Untuk memahami apa yang Yesus lakukan dalam Perjamuan Terakhir, kita perlu kembali ke Perjanjian Lama, khususnya ketika Tuhan Allah memberikan Hukum-Nya. Setelah Tuhan Allah membebaskan Israel dari perbudakan Mesir, Dia membuat perjanjian dengan mereka melalui perantaraan Musa. Mereka akan menjadi umat Tuhan dan Tuhan Allah akan menjadi Tuhan mereka. Ini adalah langkah mendasar dalam kehidupan Israel karena Allah membentuk mereka sebagai Umat-Nya. Ini adalah hak istimewa dan rahmat yang belum pernah terjadi sebelumnya, tetapi dengan hak istimewa yang besar ini diikuti oleh tanggung jawab besar. Tuhan ingin mereka hidup sebagai Umat Allah dan bukan sebagai bangsa lain yang mengelilingi mereka. Jadi, Tuhan memberi mereka Hukum yang akan memisahkan mereka dari orang-orang lain yang menyembah dewa-dewa palsu, dan yang paling mendasar di antara hukum-hukum ini adalah Sepuluh Perintah Allah. Jika mereka dengan keras kepala gagal mematuhi Hukum Allah dan hidup seolah-olah seperti bangsa-bangsa lain, mereka akan disingkirkan dari Umat Allah.

Pada Perjamuan Terakhir, Yesus melakukan hal yang sama seperti Bapa-Nya di padang gurun. Dia membentuk murid-murid-Nya, keluarga-Nya, Gereja-Nya dengan memberi mereka Hukum Baru, Hukum Kasih. Hanya ketika para murid mematuhi Hukum Baru, mereka akan berbeda dari bangsa-bangsa lain, dan mereka dapat menyebut diri mereka sebagai pengikut Yesus. Pada awalnya, kita dapat merasakan bahwa hukum baru Yesus lebih mudah dilakukan daripada Sepuluh Perintah Allah. Namun, ketika kita masuk lebih dalam ke makna kasih yang dipahami oleh Yesus, kita mulai menyadari bahwa Hukum Yesus jauh lebih sulit untuk dilakukan. Mengapa?

Dalam bahasa Yunani Perjanjian Baru, ada beberapa kata untuk kasih. “Eros” adalah kasih antara suami dan istri. “Philia” adalah kasih di antara teman-teman. Tidak satu pun dari kedua kata ini yang digunakan untuk menggambarkan kasih-Nya. Itu adalah “agape”. Sementara eros dan philia adalah cinta berdasarkan perasaan, agape adalah cinta yang berakar pada kehendak bebas. Itu adalah kasih tindakan.
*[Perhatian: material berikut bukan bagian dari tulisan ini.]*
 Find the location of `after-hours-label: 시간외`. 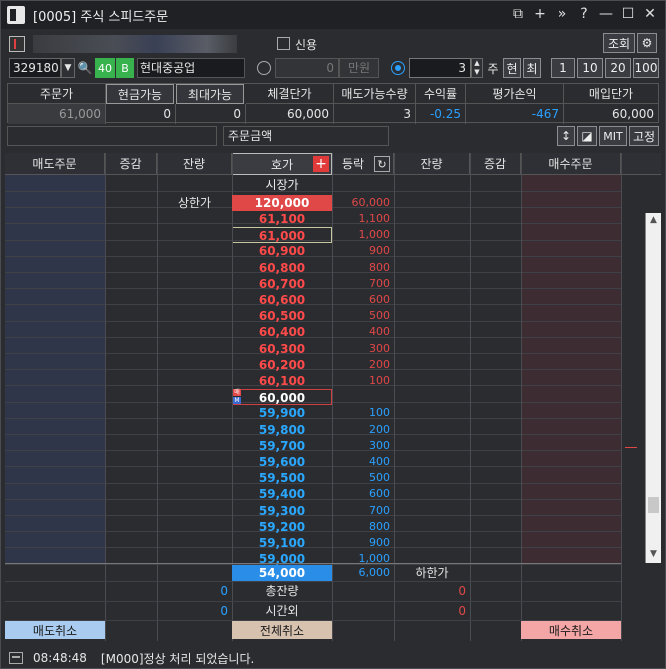

after-hours-label: 시간외 is located at coordinates (282, 611).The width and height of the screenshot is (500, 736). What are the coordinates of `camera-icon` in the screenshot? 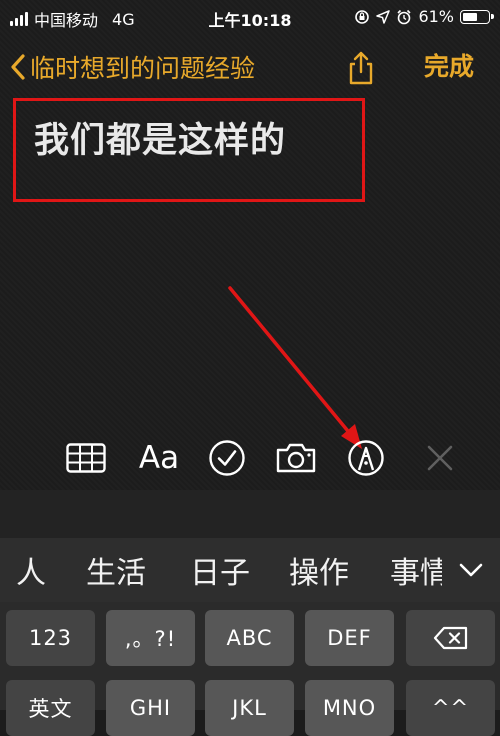 It's located at (296, 458).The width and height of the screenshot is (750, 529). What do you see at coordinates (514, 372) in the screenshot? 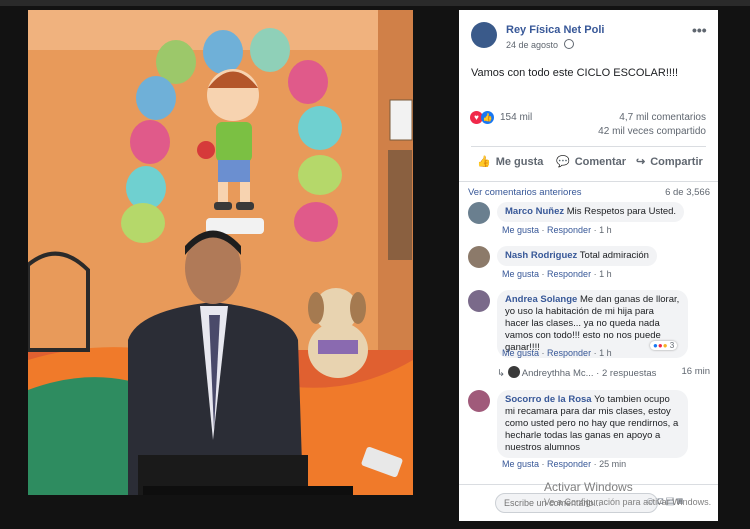
I see `reply-avatar` at bounding box center [514, 372].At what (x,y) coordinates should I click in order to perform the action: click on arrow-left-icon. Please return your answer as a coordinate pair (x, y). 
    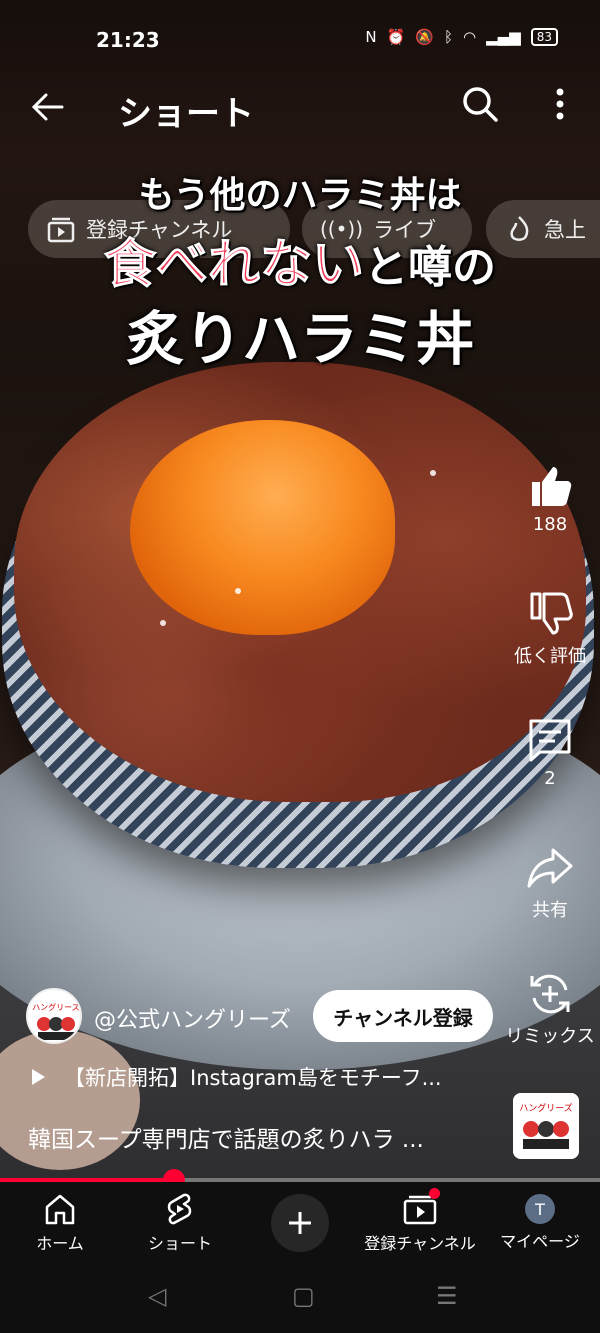
    Looking at the image, I should click on (48, 107).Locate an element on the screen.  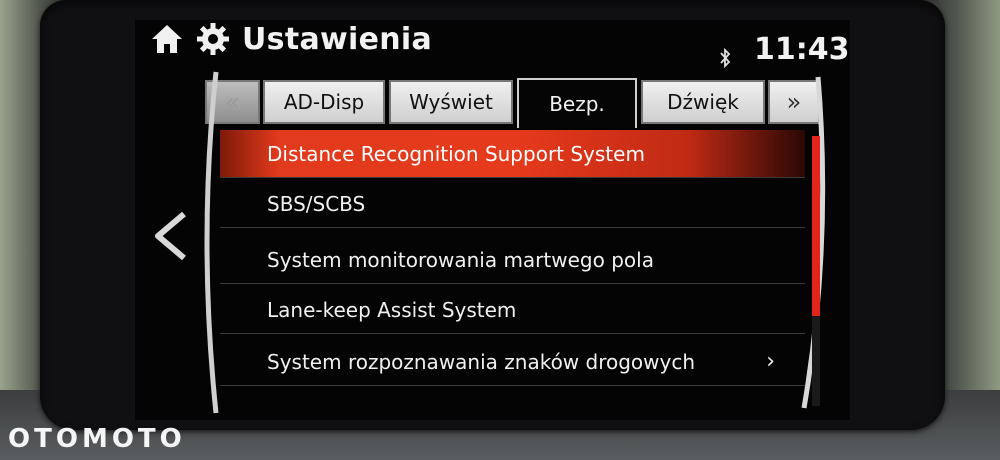
bluetooth-icon is located at coordinates (726, 58). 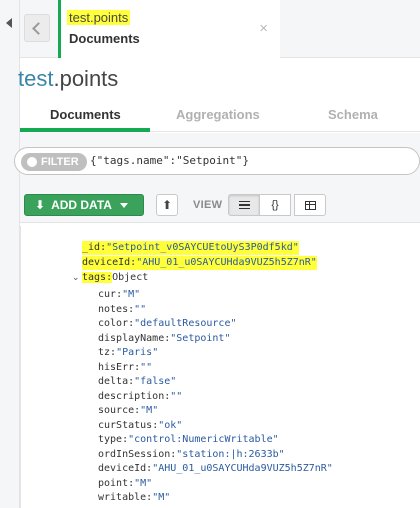 I want to click on tab-title: test.points, so click(x=99, y=18).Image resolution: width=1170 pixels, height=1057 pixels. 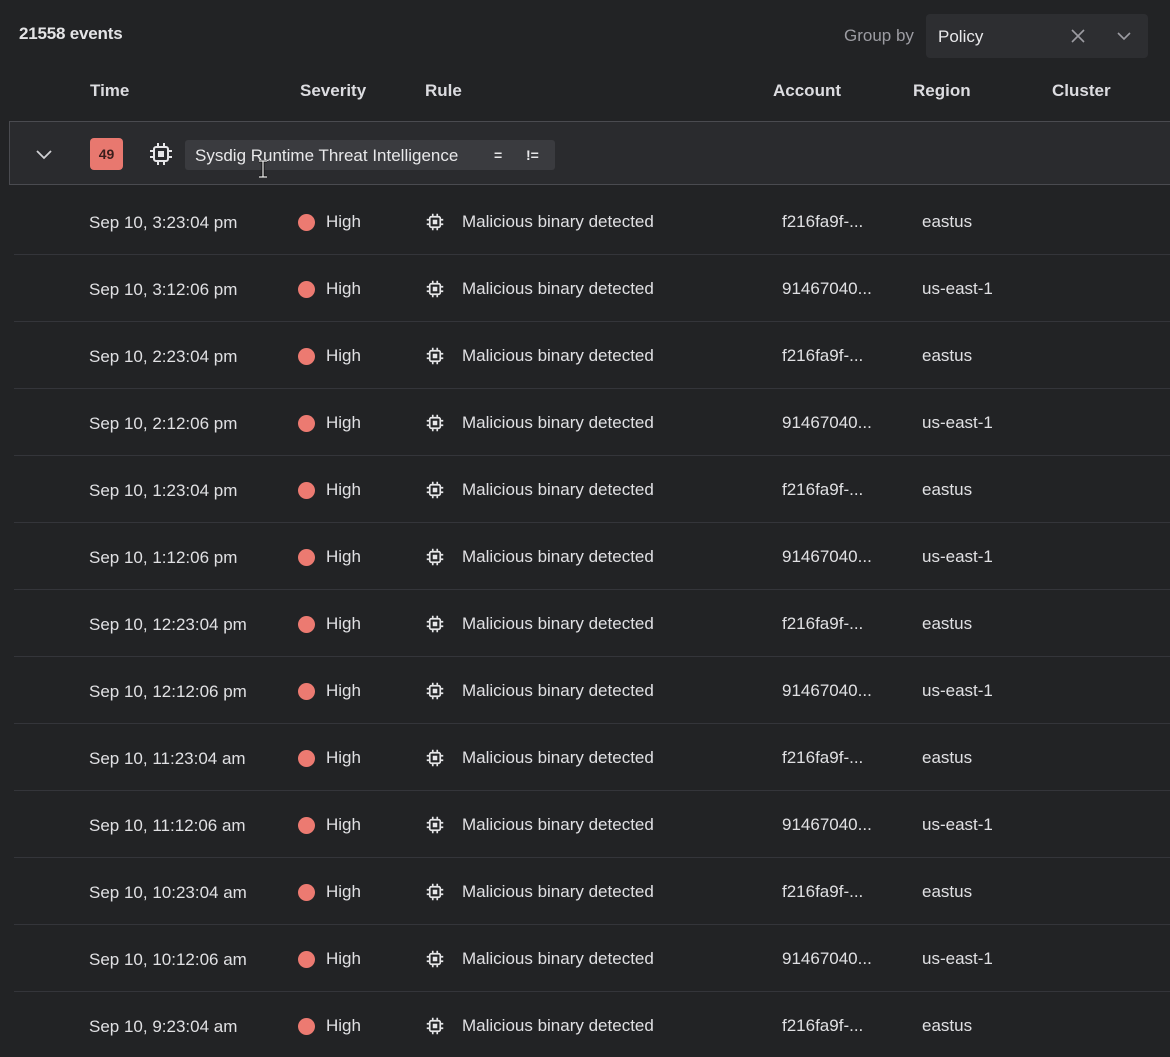 What do you see at coordinates (444, 91) in the screenshot?
I see `column-header-rule: Rule` at bounding box center [444, 91]. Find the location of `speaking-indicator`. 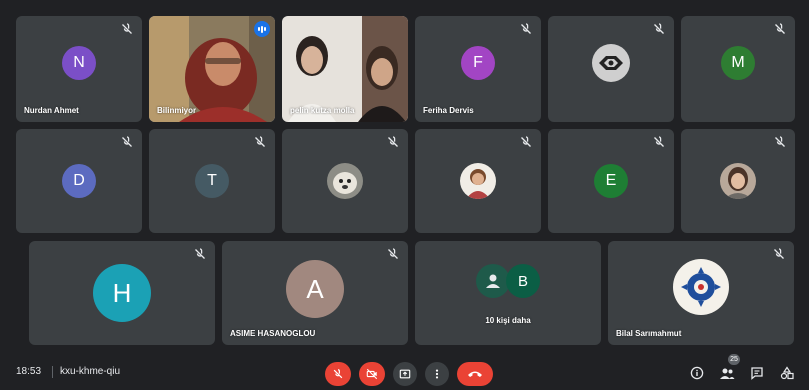

speaking-indicator is located at coordinates (262, 29). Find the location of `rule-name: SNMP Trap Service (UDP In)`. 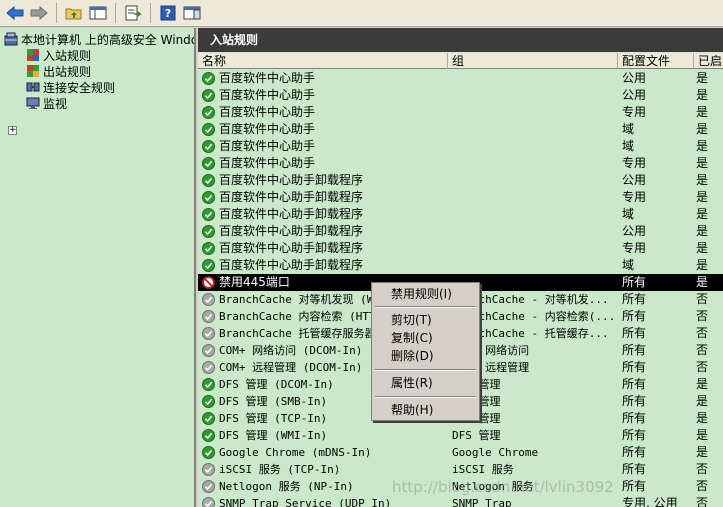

Itulah sebabnya Yesus dapat mengajar kita untuk mengasihi musuh kita. Yesus tidak mengatakan kita harus menyukai musuh kita karena itu secara alami tidak mungkin, tetapi kita masih bisa berbuat baik kepada musuh kita meskipun ada kebencian dan kemarahan.

Tetapi agape ini bukan sembarang agape. Bagi-Nya, tidak ada kasih/agape yang lebih besar daripada seseorang yang memberikan nyawanya untuk sahabat-sahabatnya. Agape Yesus adalah pengorbanan. Itu adalah salib Yesus dan juga kemuliaan-Nya. Hanya ketika kita mengasihi sampai pada titik pengorbanan, kita dapat mengatakan bahwa kita telah mematuhi perintah Yesus.

Muelmar “Toto” Magallanes adalah seorang pemuda Filipina yang bekerja sebagai pekerja konstruksi. Pada 2009, badai tropis Ondoy yang dahsyat menghantam Metro Manila dan menyebabkan banjir di banyak daerah. Ketika daerahnya dilanda banjir, Toto pertama-tama membawa keluarganya ke tempat aman. Namun, dia tidak berhenti di situ. Dia memutuskan untuk menyelamatkan orang lain yang masih terjebak. Menantang arus kuat, dia menyelamatkan lebih dari 30 orang. Dia sudah kelelahan ketika menyadari seorang ibu dan bayinya masih dalam bahaya. Dia melakukan upaya penyelamatan terakhirnya dan membawa ibu dan bayinya ke tempat yang lebih tinggi. Namun, kehilangan kekuatannya, ia tersapu oleh arus. Dia ditemukan tak bernyawa pada hari berikutnya. “Dia memberikan hidupnya untuk bayiku,” Menchie Penalosa, ibu yang bayinya diselamatkan, mengatakan kepada Agence France-Presse. “Aku tidak akan pernah melupakan pengorbanannya.”

Ini adalah perintah baru Yesus dan hanya dengan mematuhi Perintah-Nya, kita dapat menjadi murid-murid-Nya yang otentik.